“That depends upon you.”
“I’m behaving finely,” he vaunted. “I usually act much worse than I have to-night, but I like you. I like you differently— understand? Not like the other girls. You’re so beautiful! Makes me dizzy. You forgive my little joke, eh?”
“What joke?”
“Meeting you the way I did to-night. Jim’s nice boy—obliged to him.”
“I see. Then it was all planned?”
He nodded vehemently and nearly lost his balance.
“How much—did you pay him?” Lorelei queried, with, difficulty.
Mr. Wharton waved his hand in a magnificent gesture. “What’s money, anyhow? Somebody’s bound to get it.”
“Fifty dollars?”
He looked at her reproachfully. “That’s an insult to Jim—he’s a business man, he is. More than that—Oh yes, and I’ll take care of him again—this very night. I’ll stake him. He knows a place.”
“Will you do me a favor?” she asked, after a pause.
Wharton assured her with abnormal emphasis that her lightest wish was law.
“Then go straight home from here,” she pleaded.
“I say, that’s not fair.” Bob looked ludicrously shocked. “I promised Jim—Wouldn’t have me break a sacred promise, would you? We’re expected—a little game all arranged where we can bust it quick. If you hear a loud noise—that’ll be Melcher going broke.”
“Melcher!” Lorelei looked sharply at her brother, who was approaching with her wraps, and noted that he was perfectly sober. A moment later she checked Bob in the act of giving directions to the cab-driver:
“Wait. Where do you live, Mr. Wharton?”
“The Charlevoix.” It was the most expensive bachelor apartment building in the city.
“Drive to the Charlevoix,” she told the chauffeur.

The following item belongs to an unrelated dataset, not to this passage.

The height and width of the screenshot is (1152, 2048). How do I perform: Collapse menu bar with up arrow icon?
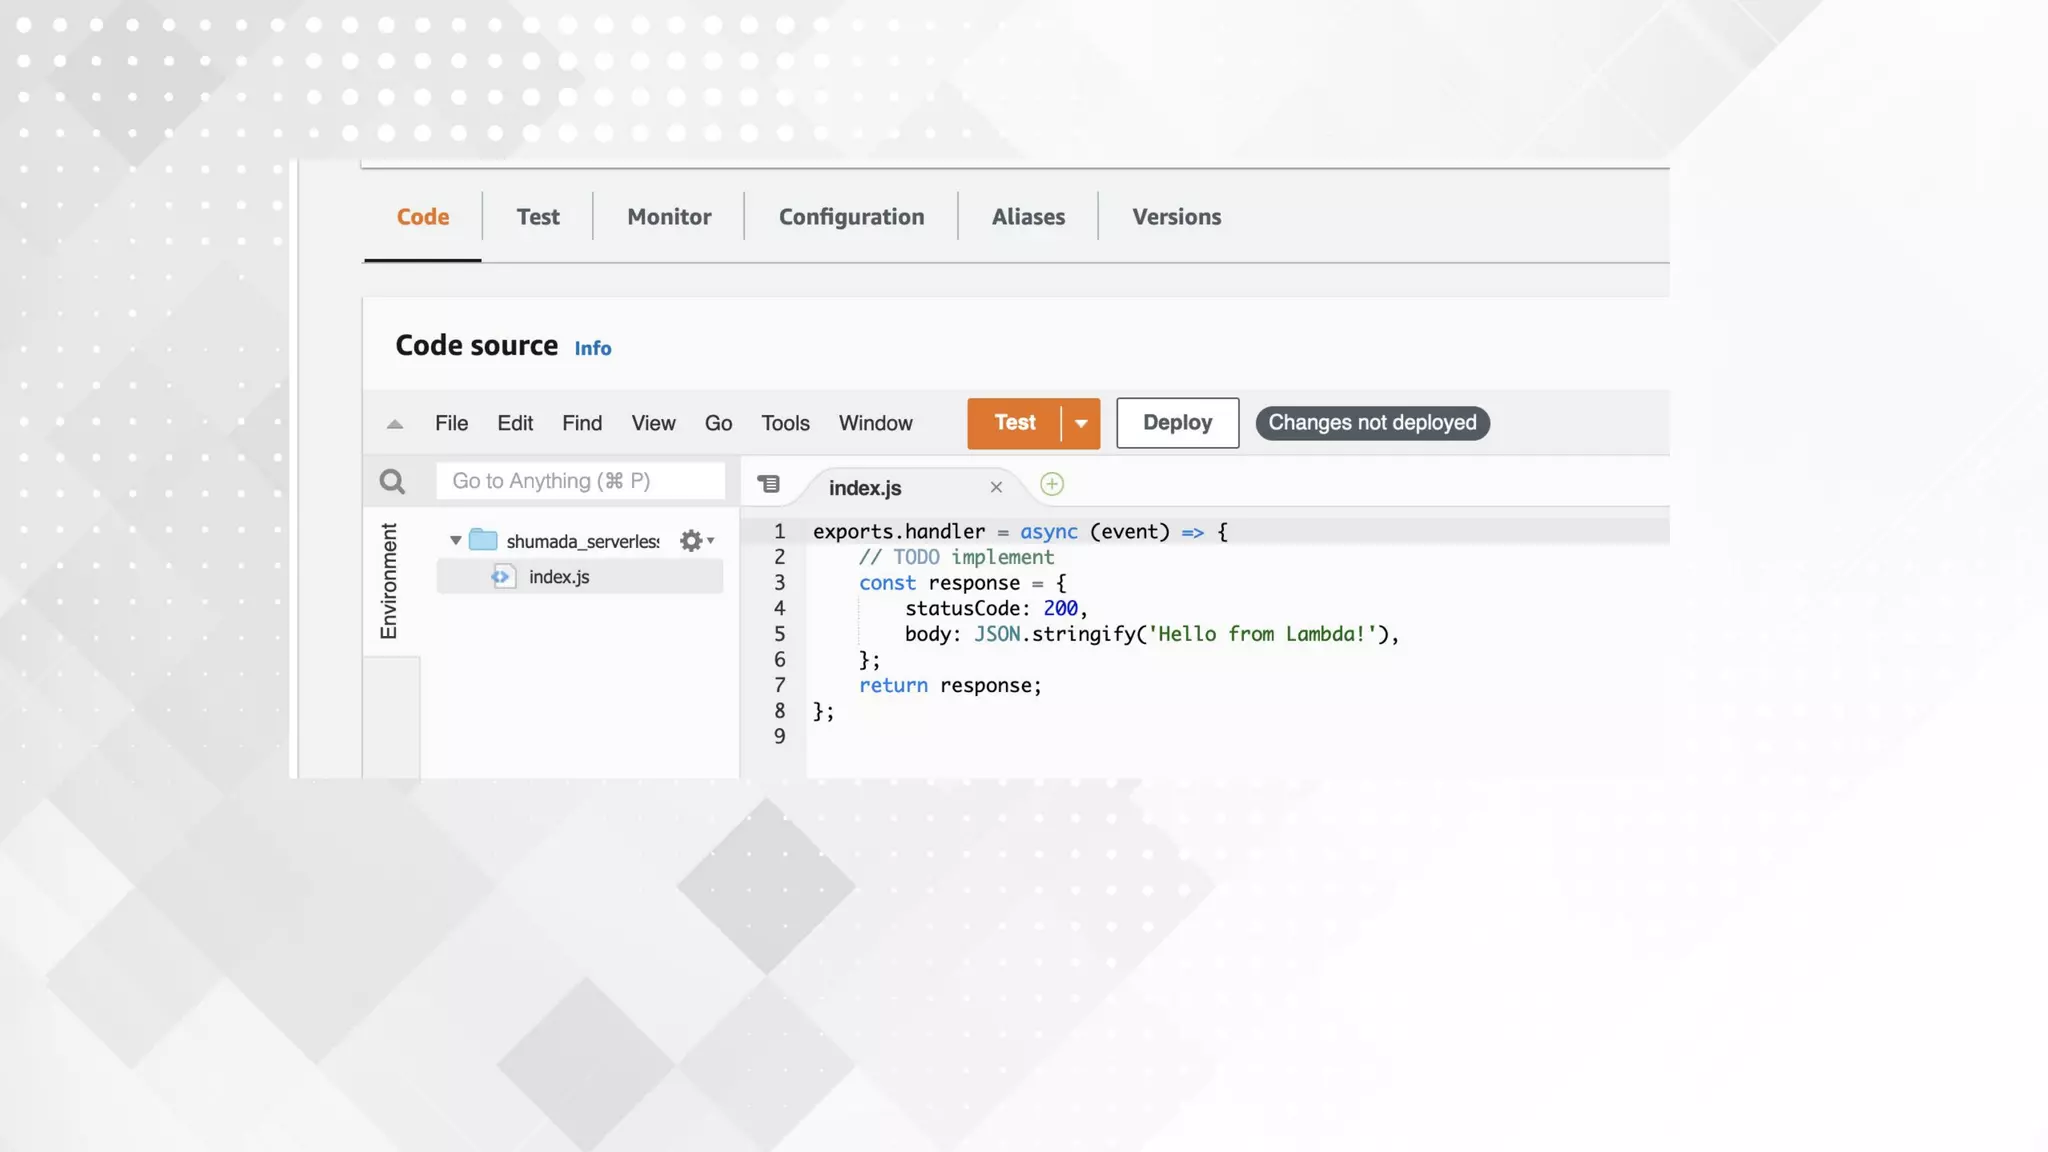pos(395,424)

“Hold on, Sis,” cried Jim. “We’re going to take you home first.”
“No.”
“But—” Jim saw in his sister’s face something that brought a smothered oath to his lips. Drawing her out of hearing, he muttered, angrily, “Mind your business; I’ve got something on.”
“I know you have.” She met his eyes unflinchingly. “But you sha’n’t rob him.”

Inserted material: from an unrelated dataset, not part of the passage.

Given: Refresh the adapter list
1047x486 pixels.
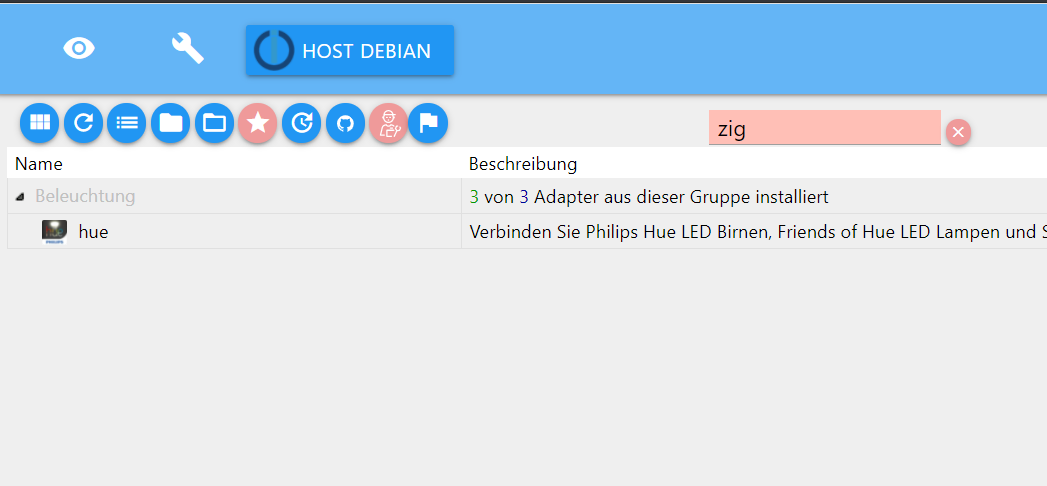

Jim thrust his thin face close to hers, and she saw that it was distorted with rage. “If you don’t want to go home, stay here. He’s going with me.”
“We’ll see.”
She turned, but he seized her roughly. “What are you going to do?” he demanded.
“I’m going to tell him he’s being taken to a crooked gambling-house, and that you’re working for Max Melcher. He isn’t too drunk to understand that.”

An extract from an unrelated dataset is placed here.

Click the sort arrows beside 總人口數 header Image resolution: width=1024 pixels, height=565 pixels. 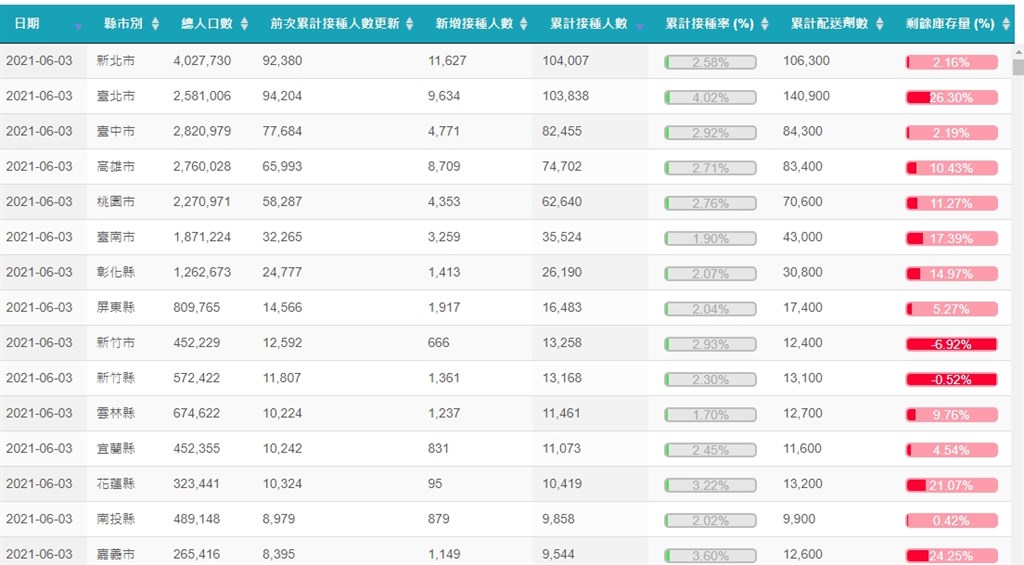click(246, 24)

Her brother clenched his fist menacingly, but she did not recoil, and he thought better of his impulse.
“Are you grand-standing?” he queried, brutally. “Are you stuck on the boob? or do you want your bit?”
Without reply she walked back to the cab, redirected the driver to the Charlevoix, then seated herself beside Wharton, who was already sinking into a stupor. Jim slunk in behind her, and they were whirled southward.